En segundo lugar, a medida que los pobres se
hacen más pobres, los ricos — dechados de virtudes para la sociedad de consumo—
se vuelven más ricos todavía. Mientras la quinta parte más pobre de Gran
Bretaña —el país del «milagro económico» más reciente— puede comprar menos que
sus pares en cualquier otro país occidental de importancia, la quinta parte más
rica se cuenta entre la gente más acaudalada de Europa y disfruta de un poder
de compra similar al de la legendaria élite japonesa. Cuanto más pobres son los
pobres, más altos y caprichosos son los modelos puestos ante sus ojos: hay que
adorarlos, envidiarlos, aspirar a imitarlos.
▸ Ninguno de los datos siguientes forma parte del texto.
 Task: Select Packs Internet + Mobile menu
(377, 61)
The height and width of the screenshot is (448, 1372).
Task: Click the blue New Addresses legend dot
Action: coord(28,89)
Y el «sentimiento subjetivo de
insuficiencia», con todo el dolor del estigma y la humillación que acarrea, se
agrava ante una doble presión: la caída del estándar de vida y el aumento de la
carencia relativa, ambos reforzados por el crecimiento económico en su forma
actual: desprovisto de regulación alguna, entregado al más salvaje
laissez-faire.
El cielo, último límite para los sueños del
consumidor, está cada vez más lejos; y las magníficas máquinas voladoras, en
otro tiempo diseñadas y financiadas por los gobiernos para subir al hombre
hasta el cielo, se quedaron sin combustible y fueron arrojadas a los
desarmaderos de las políticas «discontinuadas». O son finalmente recicladas,
para hacer con ellas patrulleros policiales.